* What needs to be done *
Copy the lines below verbatim, beginning with the line that includes "Task: Sort Token" and continuing to the end; leave out everything before it.

### Task inputs

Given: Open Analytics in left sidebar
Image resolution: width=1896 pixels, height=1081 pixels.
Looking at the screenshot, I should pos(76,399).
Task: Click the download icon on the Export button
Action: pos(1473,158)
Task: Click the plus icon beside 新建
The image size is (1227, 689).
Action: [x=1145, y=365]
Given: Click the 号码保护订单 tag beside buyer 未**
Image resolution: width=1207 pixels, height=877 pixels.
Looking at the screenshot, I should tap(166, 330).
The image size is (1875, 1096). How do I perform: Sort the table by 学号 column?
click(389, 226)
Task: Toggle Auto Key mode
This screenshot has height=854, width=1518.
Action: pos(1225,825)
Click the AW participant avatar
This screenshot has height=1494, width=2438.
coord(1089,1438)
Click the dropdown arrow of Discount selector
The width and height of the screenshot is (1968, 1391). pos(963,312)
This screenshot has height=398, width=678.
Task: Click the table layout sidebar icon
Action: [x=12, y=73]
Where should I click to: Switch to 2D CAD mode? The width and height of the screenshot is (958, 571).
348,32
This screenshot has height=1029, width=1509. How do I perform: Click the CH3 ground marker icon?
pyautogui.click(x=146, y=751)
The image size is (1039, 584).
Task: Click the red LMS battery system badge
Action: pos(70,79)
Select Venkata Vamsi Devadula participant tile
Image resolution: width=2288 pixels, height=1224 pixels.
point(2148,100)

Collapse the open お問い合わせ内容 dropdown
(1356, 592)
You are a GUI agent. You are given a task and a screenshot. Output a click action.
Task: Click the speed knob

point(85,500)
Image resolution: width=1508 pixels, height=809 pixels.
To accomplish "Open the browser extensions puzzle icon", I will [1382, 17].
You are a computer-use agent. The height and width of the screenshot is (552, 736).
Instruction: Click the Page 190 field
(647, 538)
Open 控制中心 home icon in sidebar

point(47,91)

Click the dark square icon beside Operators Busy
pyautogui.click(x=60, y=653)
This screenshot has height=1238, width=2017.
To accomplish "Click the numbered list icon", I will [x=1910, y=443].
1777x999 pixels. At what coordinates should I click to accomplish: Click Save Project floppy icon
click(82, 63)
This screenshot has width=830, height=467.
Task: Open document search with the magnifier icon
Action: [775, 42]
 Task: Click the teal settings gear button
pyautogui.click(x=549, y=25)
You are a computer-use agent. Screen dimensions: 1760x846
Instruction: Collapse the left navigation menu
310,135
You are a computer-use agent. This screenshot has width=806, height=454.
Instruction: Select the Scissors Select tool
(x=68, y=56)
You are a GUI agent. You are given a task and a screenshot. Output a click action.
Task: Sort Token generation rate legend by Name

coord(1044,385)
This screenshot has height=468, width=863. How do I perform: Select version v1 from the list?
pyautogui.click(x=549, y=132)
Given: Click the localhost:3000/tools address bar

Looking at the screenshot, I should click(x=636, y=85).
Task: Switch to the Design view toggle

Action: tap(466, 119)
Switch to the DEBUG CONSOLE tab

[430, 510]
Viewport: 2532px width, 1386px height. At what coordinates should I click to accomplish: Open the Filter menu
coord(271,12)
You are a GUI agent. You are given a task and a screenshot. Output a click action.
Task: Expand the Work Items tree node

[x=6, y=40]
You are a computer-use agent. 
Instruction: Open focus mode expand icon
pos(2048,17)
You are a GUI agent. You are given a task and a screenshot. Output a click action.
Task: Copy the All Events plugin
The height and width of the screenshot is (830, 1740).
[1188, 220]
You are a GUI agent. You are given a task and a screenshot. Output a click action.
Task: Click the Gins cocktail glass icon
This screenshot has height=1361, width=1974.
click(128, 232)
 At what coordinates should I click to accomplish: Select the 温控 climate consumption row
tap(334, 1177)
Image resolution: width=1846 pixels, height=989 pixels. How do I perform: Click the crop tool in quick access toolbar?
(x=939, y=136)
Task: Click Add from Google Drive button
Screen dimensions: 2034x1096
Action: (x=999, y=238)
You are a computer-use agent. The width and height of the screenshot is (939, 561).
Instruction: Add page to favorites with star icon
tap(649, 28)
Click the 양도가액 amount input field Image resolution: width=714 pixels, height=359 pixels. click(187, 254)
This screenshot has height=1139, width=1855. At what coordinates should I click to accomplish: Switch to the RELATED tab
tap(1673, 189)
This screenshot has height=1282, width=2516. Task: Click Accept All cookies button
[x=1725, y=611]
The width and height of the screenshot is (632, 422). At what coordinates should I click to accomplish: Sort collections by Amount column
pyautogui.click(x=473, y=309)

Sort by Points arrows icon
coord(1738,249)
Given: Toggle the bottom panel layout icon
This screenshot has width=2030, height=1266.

######

* Written answer *
Task: Sort Token generation rate legend by Name

coord(1044,385)
This screenshot has height=468, width=863. How do I perform: Select version v1 from the list?
pyautogui.click(x=549, y=132)
Given: Click the localhost:3000/tools address bar

Looking at the screenshot, I should click(x=636, y=85).
Task: Switch to the Design view toggle

Action: tap(466, 119)
Switch to the DEBUG CONSOLE tab

[430, 510]
Viewport: 2532px width, 1386px height. At what coordinates should I click to accomplish: Open the Filter menu
coord(271,12)
You are a GUI agent. You are given a task and a screenshot. Output a click action.
Task: Expand the Work Items tree node

[x=6, y=40]
You are a computer-use agent. 
Instruction: Open focus mode expand icon
pos(2048,17)
You are a GUI agent. You are given a task and a screenshot. Output a click action.
Task: Copy the All Events plugin
The height and width of the screenshot is (830, 1740).
[1188, 220]
You are a GUI agent. You are given a task and a screenshot. Output a click action.
Task: Click the Gins cocktail glass icon
This screenshot has height=1361, width=1974.
click(128, 232)
 At what coordinates should I click to accomplish: Select the 温控 climate consumption row
tap(334, 1177)
Image resolution: width=1846 pixels, height=989 pixels. How do I perform: Click the crop tool in quick access toolbar?
(x=939, y=136)
Task: Click Add from Google Drive button
Screen dimensions: 2034x1096
Action: (x=999, y=238)
You are a computer-use agent. The width and height of the screenshot is (939, 561).
Instruction: Add page to favorites with star icon
tap(649, 28)
Click the 양도가액 amount input field Image resolution: width=714 pixels, height=359 pixels. click(187, 254)
This screenshot has height=1139, width=1855. At what coordinates should I click to accomplish: Switch to the RELATED tab
tap(1673, 189)
This screenshot has height=1282, width=2516. Task: Click Accept All cookies button
[x=1725, y=611]
The width and height of the screenshot is (632, 422). At what coordinates should I click to accomplish: Sort collections by Amount column
pyautogui.click(x=473, y=309)

Sort by Points arrows icon
coord(1738,249)
Given: Toggle the bottom panel layout icon
This screenshot has width=2030, height=1266.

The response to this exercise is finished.